The couplet (and the poem) turns on the connotation of the term "sing." Cullen appropriately notes the difficulty of voicing lyric joy or of freely expressing artistic imagination at the exclusion of his racial status. Any African American poet writing in 1925 would have found it difficult to ignore the suffering of his race, or to "sing" of his blackness without an element of melancholy or rage in his song. Nonetheless, because to sing is so general, so expansive a term, rather than connoting isolation or exclusion, it more readily suggests inclusion, and perhaps even transcendence. Cullen acknowledges, even emphasizes, the difficulty for a black poet in answering that divine call to sing; but through the strategic presentation of precedent, he also claims that the black poet can still articulate his blackness and express his unique racial identity while singing his humanity.

Finally, the sonnet suggests possibility, just as the larger example of Countee Cullen's poetic canon more fully demonstrates that notion. Rather than evidence of his failure, the sonnet can be better and more accurately understood as an illustration of achievement.

from The Explicator 56.2 (Winter 1998)


Rachel Blau DuPlessis

This work, filled with cunning verbal contradictions, concerns the almost paralytic encounter between blackness and universalized poetic vision.

The sestet is based on a fierce, restrained blasphemy. It would he vain even to ask God, goes Cullen’s argument, why evil, cruelty, torture, and frustration have meaning. It is simply that He is so "awful" that He cannot quibble over such small questions. The repetition of the word "awful" moves from awe-inspiring to horrible, from terrific to terrifying.
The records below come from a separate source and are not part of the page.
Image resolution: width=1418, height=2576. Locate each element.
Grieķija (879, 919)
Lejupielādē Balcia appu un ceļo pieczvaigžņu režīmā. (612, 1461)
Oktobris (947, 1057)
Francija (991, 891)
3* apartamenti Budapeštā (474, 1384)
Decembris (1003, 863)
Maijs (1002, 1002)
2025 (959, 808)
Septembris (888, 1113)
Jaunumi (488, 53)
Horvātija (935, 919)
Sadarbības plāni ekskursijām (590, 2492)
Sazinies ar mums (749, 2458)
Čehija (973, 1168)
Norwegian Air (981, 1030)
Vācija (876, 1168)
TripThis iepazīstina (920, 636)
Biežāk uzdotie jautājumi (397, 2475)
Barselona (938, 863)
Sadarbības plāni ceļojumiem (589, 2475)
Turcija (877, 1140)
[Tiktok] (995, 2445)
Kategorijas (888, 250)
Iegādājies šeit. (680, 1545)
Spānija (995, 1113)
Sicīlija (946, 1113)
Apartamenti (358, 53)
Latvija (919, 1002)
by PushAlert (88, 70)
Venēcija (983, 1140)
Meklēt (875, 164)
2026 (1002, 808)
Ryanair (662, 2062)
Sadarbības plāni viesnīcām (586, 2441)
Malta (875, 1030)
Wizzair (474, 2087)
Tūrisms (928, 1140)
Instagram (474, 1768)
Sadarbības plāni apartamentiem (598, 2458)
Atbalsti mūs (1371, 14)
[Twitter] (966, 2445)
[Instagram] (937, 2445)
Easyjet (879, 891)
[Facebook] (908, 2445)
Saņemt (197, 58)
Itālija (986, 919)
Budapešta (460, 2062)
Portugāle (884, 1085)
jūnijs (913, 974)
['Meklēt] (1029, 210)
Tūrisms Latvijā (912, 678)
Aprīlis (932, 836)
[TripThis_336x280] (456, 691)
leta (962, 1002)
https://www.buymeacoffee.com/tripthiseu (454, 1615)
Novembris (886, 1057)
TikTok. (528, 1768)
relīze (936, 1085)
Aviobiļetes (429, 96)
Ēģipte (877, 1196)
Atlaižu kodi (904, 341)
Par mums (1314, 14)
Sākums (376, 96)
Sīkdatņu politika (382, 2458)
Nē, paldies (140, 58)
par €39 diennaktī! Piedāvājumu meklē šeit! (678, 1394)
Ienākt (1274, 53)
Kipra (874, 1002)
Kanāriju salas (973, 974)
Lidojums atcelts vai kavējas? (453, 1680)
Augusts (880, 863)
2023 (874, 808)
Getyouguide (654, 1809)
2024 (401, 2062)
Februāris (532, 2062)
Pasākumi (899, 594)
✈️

Indeed, the echo of Blake’s "Songs of Experience" casts God Himself as the man-eating Tyger. The speaker plots a carefully worded resistance, seeming to enhance God, and to blame the small-minded person for doubting the possibility of satisfactory explanations.

The apogee of God’s uncanny ability to put dreadful pressure and frustration in the universe is to create black poets. The apparently simple phrase "curious thing" read via a social philology shows ideological contradictions. First, it means an oddity, here the speaker comments suspiciously upon God and his motives. The distance created by the commentary elaborates the promissory note of the sonnet’s opening phrase doubting God’s beneficence, wherein that very doubt, through denial, is furthered. Second, the speaker wonders that God has made such a novelty something so rare, odd, or intricate. This praises both the nobility of God and [black] humankind. Finally, the poet, being black, is both the curiosity (thing) and the curious questioner (person). To have been both thing and person is precisely the heritage of African-Americans. This opposition is then elaborated by the confrontative rhyme of "thing" and "sing." "Sing!" is held out tantalizingly at the very end of the poem as a goal and imperative, compounding the strength of black poetic authority by seeing it as an almost impossible test of authorship authorized by God himself. In the word "bid," God is both commanding and gambling — raising the stakes for black poets only. The word also has a tinge from the semantic surround "auction," a sotto voce encrypting of enslavement. The poem illustrates, in poised contradiction, the difficulty and the actuality, of African-American poetry.